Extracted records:
============

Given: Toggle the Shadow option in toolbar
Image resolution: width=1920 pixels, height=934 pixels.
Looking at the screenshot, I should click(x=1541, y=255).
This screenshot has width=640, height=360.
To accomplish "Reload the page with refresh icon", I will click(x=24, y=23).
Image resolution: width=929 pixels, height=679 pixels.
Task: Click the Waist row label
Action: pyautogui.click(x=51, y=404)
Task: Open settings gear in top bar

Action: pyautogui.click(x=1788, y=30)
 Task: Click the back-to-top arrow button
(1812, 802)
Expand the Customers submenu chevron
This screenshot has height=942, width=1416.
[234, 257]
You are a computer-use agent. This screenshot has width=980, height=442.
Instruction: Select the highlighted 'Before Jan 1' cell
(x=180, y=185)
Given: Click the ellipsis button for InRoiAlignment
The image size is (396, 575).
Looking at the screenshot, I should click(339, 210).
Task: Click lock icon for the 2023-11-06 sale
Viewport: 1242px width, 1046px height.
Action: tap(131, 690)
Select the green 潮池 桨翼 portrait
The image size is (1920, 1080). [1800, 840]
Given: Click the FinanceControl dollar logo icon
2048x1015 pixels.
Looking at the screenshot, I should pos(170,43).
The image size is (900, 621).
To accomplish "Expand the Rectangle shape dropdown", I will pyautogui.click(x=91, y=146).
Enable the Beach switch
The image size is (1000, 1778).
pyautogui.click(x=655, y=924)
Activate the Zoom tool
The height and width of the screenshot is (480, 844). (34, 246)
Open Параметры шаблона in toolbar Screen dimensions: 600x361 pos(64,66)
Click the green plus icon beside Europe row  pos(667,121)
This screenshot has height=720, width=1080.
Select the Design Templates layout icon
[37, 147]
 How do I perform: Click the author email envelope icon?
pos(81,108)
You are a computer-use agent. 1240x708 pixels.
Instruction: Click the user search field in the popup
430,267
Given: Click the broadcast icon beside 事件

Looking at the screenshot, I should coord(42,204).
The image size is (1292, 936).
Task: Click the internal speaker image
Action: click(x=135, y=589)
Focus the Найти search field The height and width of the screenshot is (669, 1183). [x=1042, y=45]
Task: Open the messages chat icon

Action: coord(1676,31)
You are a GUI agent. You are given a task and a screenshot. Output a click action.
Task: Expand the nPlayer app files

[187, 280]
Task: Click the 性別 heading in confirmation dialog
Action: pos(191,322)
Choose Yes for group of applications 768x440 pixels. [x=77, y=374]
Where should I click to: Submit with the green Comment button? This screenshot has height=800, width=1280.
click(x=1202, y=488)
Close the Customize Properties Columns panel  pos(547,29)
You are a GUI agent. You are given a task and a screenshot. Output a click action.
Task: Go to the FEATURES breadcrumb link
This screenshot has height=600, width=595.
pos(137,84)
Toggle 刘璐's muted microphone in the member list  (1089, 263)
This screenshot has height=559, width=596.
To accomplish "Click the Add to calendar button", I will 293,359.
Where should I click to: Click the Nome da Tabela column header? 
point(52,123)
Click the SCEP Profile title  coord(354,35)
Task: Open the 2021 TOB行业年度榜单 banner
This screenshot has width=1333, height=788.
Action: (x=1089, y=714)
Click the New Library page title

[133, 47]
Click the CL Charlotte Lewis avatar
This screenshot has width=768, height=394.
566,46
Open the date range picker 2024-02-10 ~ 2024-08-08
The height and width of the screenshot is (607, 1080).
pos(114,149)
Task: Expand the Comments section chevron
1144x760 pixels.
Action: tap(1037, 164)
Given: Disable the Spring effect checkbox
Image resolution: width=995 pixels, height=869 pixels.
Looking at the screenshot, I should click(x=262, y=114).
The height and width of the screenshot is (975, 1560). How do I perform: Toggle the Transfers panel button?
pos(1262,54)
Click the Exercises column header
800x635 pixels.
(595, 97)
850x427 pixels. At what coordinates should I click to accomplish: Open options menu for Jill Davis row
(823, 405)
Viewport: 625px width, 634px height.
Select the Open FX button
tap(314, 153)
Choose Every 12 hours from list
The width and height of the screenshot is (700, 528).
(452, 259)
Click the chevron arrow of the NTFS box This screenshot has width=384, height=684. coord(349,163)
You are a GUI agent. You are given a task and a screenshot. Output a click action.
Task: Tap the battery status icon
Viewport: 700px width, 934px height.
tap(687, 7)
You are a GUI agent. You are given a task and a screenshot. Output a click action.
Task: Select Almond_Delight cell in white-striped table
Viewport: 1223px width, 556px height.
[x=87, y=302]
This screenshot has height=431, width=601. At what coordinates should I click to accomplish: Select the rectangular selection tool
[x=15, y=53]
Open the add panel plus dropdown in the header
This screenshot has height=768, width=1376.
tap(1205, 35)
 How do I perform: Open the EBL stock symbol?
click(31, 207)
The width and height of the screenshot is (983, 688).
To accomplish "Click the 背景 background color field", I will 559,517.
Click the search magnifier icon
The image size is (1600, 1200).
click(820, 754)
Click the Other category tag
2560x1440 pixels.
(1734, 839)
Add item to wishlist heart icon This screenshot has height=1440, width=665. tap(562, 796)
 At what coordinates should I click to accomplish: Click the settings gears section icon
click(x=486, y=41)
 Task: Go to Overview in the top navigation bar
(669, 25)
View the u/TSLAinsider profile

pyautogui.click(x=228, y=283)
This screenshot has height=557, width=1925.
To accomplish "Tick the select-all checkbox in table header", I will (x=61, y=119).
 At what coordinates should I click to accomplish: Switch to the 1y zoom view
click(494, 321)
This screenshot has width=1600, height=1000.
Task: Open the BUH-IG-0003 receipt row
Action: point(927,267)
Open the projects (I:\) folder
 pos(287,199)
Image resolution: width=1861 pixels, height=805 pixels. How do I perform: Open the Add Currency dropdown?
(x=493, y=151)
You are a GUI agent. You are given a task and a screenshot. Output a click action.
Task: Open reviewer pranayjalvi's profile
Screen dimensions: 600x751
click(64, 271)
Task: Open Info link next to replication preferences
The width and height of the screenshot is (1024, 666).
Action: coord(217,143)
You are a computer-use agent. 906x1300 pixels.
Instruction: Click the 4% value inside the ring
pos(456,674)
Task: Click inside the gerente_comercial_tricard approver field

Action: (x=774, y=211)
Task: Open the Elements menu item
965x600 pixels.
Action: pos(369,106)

============

What is needed: Print the lines above, unchanged, from the start of the records to the line with "Given: Click the ellipsis", including that final line.

Answer below:
Given: Toggle the Shadow option in toolbar
Image resolution: width=1920 pixels, height=934 pixels.
Looking at the screenshot, I should click(x=1541, y=255).
This screenshot has width=640, height=360.
To accomplish "Reload the page with refresh icon", I will click(x=24, y=23).
Image resolution: width=929 pixels, height=679 pixels.
Task: Click the Waist row label
Action: pyautogui.click(x=51, y=404)
Task: Open settings gear in top bar

Action: pyautogui.click(x=1788, y=30)
 Task: Click the back-to-top arrow button
(1812, 802)
Expand the Customers submenu chevron
This screenshot has height=942, width=1416.
[234, 257]
You are a computer-use agent. This screenshot has width=980, height=442.
Instruction: Select the highlighted 'Before Jan 1' cell
(x=180, y=185)
Given: Click the ellipsis button for InRoiAlignment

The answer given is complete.